Transference seems to be an epidemic these days. People are unwilling to be held accountable for things they do, so they shift the responsibility to others. Indeed, transference appears to be a central element of corporate culture. It is otherwise known as the blame game, finger-pointing, not getting caught, spin, or just plain old politics. It goes hand-in-glove with another way of working—“ask for forgiveness, not for permission”. There is little if any upside to this behavior. It undermines trust and integrity, as well as speed, quality, organizational effectiveness and profitability. The amount of time people spend in covering up their mistakes, in denial or avoidance, and gathering the votes of others so the ax falls somewhere else, could be time spent on improving quality, strengthening customer service, or increasing sales. Transference is a waste of precious work time in a world that demands speed.
Alternatively, the U.S. Navy’s Blue Angel high precision jet flying team have shown us another way to address responsibility and accountability. The Blue Angels Principle is about self-accountability. Here are six fighter pilots flying in a V formation at 2000 mph with a 36” wing separation, conducting thousands of maneuvers during a 45 minute aerial acrobatic show. They have to trust each other at their core. Their lives depend on it.

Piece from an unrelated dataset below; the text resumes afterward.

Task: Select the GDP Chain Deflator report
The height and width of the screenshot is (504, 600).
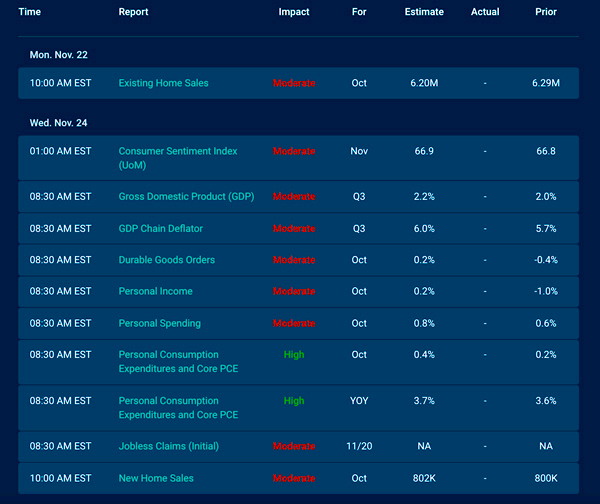Action: click(160, 229)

So they rigorously practice the principle of self-accountability, what I am calling the Blue Angels Principle. When the pilots do their after-show or after-practice debriefs on the mission, if one pilot made a mistake on maneuver 537, they are expected to own up to it publically, acknowledge their responsibility, and to commit to their teammates that it will never happen again. Everyone else knows this pilot screwed up and could have done the blame game, but that is not how the Blue Angels operate.

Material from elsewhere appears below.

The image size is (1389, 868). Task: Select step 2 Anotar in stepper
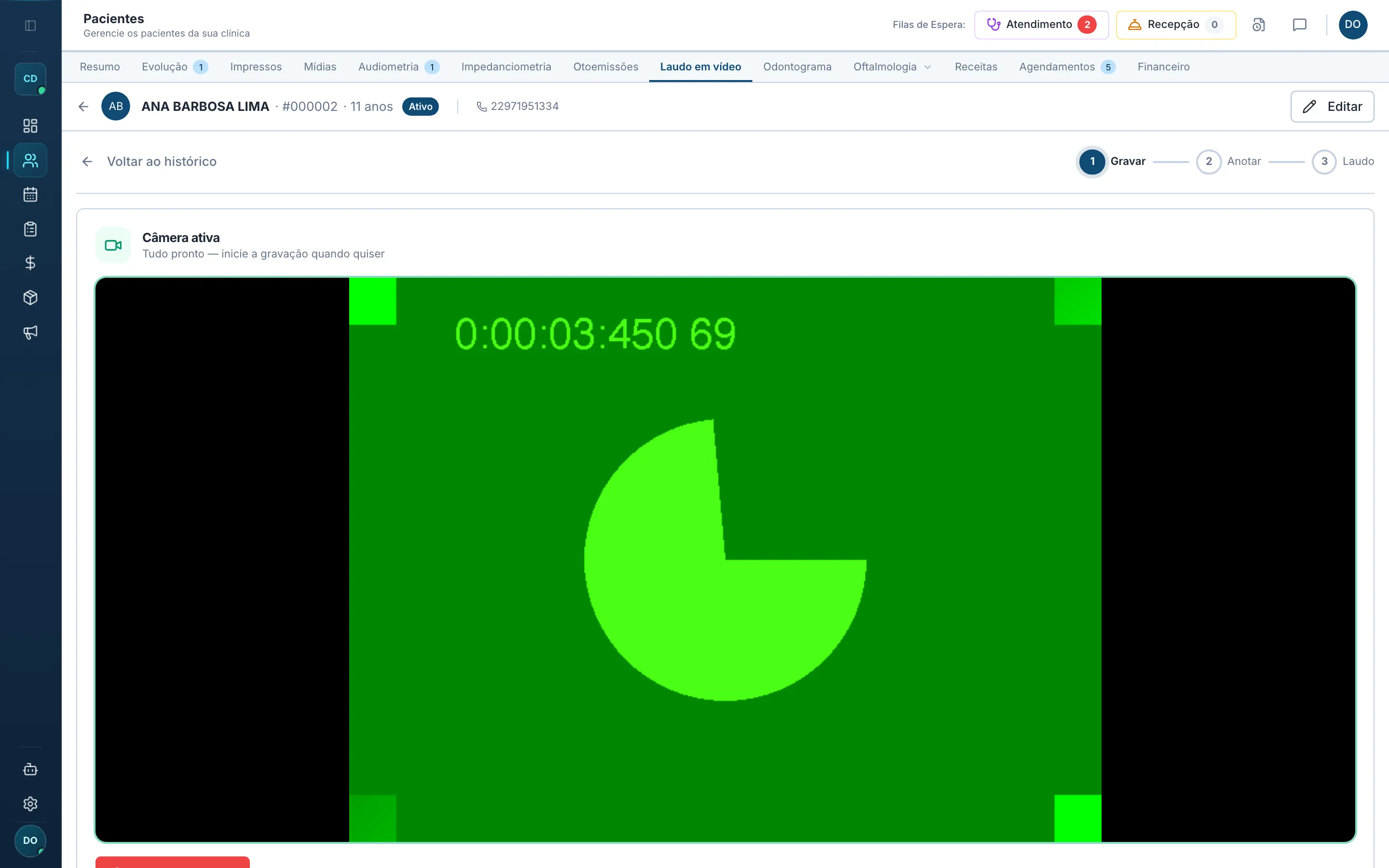coord(1228,162)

Self-accountability, though, is more than just fessing up to a mistake. It is a way of living and working—it is a cornerstone of their culture. Its benefits are many:
- Builds trust and integrity because now I can count on you to tell me the truth
- Builds a learning culture
- Increases speed and adaptability because now there is no need for politics, spin, or blame
- Improves quality because now they can work on other aspects of their performance.
Self-accountability is a central tenet of a collaborative leadership culture. It is an agreement that leadership makes with each other about how they will work together. Shifting to this way of working requires visionary leadership, a conscious choice, resolve, and persistence. It requires leadership who understand that in a fast-paced global and digital market, where their corporate lives depend on trust and speed, they need to adopt the Blue Angels Principle of self-accountability.